My family is Italian, my last name notwithstanding, so I have a long history of familiarity with amaretto. We would often go to the North End for special occasions and wherever we were eating, we would go to Caffe Vittoria at the end to have dessert and cordials. My parents were Sambuca people. That was never for me, but amaretto I’ve always loved. The particular recipe that I’m making is the update on the amaretto sour from Jeffrey Morgenthaler. … [With] Morganthaler’s recipe, he doesn’t succumb to the temptation to say the amaretto sour has a base spirit that is not amaretto. No. Amaretto is still the main ingredient, but he’s got that little bit of cask-strength [bourbon]; he’s got the egg white added to it. Those both feel very much like they are modifications to the amaretto sour but … still defined by a kind of rich, nutty base note of amaretto with complimentary accents, and then the brightness of the citrus. This is what you want in an update. 

Have you been going out to any local bars since reopening? 

I love showing people around Boston. Two places that, absolutely every trip, we are going: The Union Oyster House and Drink. I have tried, multiple times, to go to Drink since reopening, and they have been flooded every single time. 


I’ve gotten much more in the habit of going to local places — I live in Cambridge — as a result of the pandemic: Cambridge Common, Grendel’s Den, [and] Felipe’s in Harvard Square, which, low key, has some of the best margaritas in the city.

How can people support you and those in the hospitality industry right now? 

There is a group called In the Weeds that comes to mind.
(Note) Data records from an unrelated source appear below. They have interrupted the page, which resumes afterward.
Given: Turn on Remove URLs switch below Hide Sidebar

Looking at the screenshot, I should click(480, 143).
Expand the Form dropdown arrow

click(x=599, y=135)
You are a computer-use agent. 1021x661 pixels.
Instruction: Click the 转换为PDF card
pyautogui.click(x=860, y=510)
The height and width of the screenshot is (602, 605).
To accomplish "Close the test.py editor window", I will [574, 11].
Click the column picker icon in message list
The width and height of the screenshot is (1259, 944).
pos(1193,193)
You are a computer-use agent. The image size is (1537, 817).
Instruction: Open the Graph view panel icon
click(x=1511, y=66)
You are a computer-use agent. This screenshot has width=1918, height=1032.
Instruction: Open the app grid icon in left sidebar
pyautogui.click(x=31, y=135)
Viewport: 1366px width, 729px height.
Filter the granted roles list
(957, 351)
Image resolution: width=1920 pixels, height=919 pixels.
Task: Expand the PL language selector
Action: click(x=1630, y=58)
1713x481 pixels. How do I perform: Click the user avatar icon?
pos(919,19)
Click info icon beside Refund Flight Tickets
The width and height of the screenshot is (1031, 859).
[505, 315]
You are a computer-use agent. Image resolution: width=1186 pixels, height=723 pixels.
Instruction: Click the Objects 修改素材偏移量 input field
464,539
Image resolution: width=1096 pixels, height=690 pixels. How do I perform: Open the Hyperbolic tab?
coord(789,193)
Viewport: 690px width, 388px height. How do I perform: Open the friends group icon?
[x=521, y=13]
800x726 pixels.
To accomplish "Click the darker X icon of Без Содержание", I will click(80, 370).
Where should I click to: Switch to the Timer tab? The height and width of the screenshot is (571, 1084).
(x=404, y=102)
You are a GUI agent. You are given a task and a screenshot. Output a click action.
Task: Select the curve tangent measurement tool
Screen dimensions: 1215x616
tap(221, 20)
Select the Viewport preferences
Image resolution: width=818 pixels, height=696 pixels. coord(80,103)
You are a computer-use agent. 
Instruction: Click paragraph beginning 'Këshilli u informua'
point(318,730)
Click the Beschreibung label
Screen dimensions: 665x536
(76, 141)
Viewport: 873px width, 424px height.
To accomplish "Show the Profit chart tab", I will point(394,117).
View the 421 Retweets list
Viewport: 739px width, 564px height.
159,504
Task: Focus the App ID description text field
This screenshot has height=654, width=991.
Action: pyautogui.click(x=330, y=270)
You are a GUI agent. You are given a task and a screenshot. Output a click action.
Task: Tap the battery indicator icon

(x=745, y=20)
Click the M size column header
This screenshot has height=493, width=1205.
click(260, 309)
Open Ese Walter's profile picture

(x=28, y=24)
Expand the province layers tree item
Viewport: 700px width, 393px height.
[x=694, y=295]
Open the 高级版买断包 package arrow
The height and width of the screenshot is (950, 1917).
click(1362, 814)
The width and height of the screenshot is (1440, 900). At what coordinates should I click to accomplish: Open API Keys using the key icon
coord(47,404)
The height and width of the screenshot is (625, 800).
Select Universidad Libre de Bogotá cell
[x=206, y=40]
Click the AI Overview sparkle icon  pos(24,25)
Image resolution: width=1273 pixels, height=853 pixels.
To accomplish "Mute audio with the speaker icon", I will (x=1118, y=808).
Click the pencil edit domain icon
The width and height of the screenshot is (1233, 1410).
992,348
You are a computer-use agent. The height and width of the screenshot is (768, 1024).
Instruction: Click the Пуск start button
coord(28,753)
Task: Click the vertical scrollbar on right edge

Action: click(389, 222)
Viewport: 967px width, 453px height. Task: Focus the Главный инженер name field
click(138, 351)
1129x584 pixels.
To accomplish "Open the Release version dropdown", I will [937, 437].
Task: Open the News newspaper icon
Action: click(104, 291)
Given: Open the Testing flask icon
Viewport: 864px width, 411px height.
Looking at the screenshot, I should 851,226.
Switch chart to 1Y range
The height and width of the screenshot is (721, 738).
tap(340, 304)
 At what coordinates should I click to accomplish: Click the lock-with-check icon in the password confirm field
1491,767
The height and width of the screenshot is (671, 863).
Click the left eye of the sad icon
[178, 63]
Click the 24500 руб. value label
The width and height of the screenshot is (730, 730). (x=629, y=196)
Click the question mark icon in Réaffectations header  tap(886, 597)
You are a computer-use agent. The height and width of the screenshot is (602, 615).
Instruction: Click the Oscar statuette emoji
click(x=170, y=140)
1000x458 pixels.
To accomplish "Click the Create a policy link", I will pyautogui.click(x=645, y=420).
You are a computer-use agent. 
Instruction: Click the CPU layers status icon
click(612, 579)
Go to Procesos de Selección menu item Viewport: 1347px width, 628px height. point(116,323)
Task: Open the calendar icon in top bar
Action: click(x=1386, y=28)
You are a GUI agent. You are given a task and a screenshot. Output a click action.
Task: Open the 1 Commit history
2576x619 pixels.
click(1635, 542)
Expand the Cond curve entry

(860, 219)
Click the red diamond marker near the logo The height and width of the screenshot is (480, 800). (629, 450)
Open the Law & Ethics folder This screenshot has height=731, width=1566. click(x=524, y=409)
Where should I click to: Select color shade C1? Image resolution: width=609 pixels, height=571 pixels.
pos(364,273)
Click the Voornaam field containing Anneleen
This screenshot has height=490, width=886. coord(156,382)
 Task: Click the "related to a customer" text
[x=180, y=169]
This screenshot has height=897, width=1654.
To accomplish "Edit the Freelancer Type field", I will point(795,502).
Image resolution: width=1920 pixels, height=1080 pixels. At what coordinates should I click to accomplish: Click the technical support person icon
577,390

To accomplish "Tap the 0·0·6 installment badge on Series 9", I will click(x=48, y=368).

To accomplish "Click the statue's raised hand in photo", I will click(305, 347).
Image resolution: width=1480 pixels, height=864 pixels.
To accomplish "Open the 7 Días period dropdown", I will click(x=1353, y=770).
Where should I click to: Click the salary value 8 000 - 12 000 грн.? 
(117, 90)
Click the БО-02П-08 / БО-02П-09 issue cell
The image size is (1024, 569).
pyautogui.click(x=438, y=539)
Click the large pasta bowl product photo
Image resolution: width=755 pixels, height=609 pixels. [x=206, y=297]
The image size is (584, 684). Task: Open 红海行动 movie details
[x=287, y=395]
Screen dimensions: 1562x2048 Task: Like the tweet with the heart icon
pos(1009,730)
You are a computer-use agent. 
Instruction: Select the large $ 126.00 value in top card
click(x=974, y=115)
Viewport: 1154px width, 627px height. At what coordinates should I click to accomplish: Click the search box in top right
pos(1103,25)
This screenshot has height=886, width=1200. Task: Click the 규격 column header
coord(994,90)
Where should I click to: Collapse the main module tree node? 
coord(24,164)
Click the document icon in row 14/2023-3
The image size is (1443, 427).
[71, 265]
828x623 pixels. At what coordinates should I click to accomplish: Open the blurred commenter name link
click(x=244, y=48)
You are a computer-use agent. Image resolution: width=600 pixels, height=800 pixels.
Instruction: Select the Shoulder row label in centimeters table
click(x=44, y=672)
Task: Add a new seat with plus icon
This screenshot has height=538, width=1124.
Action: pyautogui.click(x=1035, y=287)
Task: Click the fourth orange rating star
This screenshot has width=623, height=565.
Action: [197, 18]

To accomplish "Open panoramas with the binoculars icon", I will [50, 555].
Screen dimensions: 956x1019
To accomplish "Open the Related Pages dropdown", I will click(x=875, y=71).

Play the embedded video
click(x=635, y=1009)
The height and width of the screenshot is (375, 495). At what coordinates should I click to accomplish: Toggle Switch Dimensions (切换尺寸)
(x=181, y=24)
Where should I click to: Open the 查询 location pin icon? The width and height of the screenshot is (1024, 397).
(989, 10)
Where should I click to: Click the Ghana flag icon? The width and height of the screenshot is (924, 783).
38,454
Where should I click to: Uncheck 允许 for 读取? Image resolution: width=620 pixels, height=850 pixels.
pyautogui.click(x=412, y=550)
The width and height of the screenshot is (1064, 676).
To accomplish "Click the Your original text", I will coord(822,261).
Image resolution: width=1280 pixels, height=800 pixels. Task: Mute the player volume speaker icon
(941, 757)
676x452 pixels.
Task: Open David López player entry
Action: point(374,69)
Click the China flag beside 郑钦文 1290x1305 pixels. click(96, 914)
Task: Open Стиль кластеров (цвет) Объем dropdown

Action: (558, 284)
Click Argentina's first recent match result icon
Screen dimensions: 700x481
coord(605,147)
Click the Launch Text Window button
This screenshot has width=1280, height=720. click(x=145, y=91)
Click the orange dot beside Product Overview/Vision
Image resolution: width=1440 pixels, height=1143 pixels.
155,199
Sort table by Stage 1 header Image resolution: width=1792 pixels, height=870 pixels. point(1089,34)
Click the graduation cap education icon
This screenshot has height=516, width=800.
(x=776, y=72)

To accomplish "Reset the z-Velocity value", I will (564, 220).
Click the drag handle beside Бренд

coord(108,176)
They focus on mental health, in particular the wellbeing for people in an industry that historically has not prioritized that. 

If you want to help out people in the hospitality industry right now, keep getting takeout, keep getting cocktails to go, dine in if you feel comfortable with that. And if you do, be patient with the staff, chances are they’re understaffed. Remember this is a place that you want to continue to exist.